WHAT IS BEING ASKED: Search the records for the string "will" and return each line that has it.
= = = = =
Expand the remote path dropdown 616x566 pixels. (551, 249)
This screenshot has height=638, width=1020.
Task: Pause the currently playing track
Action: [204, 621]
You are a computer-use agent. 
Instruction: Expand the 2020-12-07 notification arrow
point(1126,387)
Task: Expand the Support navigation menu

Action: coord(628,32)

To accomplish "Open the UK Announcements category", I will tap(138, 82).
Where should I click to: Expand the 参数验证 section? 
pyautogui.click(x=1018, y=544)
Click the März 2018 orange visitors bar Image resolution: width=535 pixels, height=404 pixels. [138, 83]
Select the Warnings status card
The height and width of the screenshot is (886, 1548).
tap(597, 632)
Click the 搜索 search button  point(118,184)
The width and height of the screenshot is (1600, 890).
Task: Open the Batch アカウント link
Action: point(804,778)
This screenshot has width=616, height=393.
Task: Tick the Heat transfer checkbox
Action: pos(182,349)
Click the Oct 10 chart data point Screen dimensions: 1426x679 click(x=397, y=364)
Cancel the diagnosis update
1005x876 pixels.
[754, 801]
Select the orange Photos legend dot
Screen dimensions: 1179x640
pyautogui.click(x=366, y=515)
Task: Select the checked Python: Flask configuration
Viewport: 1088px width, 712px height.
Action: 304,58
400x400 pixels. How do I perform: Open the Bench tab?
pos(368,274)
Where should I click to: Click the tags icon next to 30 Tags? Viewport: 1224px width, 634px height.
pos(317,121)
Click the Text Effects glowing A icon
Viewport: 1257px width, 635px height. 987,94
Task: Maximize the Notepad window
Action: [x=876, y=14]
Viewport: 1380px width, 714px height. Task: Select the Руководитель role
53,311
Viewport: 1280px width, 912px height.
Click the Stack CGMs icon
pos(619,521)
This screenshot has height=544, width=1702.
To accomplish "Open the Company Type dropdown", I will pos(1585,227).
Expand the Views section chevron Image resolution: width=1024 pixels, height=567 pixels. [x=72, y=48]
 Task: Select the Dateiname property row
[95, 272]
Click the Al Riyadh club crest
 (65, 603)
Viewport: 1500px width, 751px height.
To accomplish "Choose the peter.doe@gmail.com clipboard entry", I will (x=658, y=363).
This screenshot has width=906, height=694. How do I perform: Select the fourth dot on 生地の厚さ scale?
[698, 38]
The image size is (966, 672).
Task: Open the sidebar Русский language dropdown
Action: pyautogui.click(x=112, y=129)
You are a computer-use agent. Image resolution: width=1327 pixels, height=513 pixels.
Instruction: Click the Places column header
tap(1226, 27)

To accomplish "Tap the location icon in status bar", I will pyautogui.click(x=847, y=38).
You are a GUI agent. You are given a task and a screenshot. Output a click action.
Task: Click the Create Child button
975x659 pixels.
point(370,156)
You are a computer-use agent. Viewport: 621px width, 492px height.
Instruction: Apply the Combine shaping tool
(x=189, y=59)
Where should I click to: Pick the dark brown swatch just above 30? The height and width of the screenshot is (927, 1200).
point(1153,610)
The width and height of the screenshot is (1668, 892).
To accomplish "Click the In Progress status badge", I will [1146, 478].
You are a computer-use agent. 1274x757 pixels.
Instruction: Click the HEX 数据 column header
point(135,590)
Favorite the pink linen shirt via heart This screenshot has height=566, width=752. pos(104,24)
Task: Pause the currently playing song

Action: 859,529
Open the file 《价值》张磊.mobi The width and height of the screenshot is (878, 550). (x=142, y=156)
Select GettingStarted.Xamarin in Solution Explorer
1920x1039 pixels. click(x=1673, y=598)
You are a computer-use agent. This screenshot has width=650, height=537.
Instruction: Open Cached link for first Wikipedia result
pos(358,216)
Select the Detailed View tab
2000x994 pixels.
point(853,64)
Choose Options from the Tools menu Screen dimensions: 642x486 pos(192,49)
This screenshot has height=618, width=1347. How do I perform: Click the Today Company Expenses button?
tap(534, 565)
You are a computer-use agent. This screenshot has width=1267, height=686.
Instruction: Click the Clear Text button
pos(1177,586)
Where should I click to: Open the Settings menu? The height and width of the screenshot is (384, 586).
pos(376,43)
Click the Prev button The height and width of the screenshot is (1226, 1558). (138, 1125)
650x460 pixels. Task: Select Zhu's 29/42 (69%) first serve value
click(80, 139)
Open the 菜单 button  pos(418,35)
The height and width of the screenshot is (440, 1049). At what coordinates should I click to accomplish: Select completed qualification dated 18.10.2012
= = = = =
RESPONSE:
To accomplish "Open the UK Announcements category", I will tap(138, 82).
To accomplish "Open the Company Type dropdown", I will pos(1585,227).
To accomplish "Choose the peter.doe@gmail.com clipboard entry", I will (x=658, y=363).
To accomplish "Tap the location icon in status bar", I will pyautogui.click(x=847, y=38).
To accomplish "Click the In Progress status badge", I will [1146, 478].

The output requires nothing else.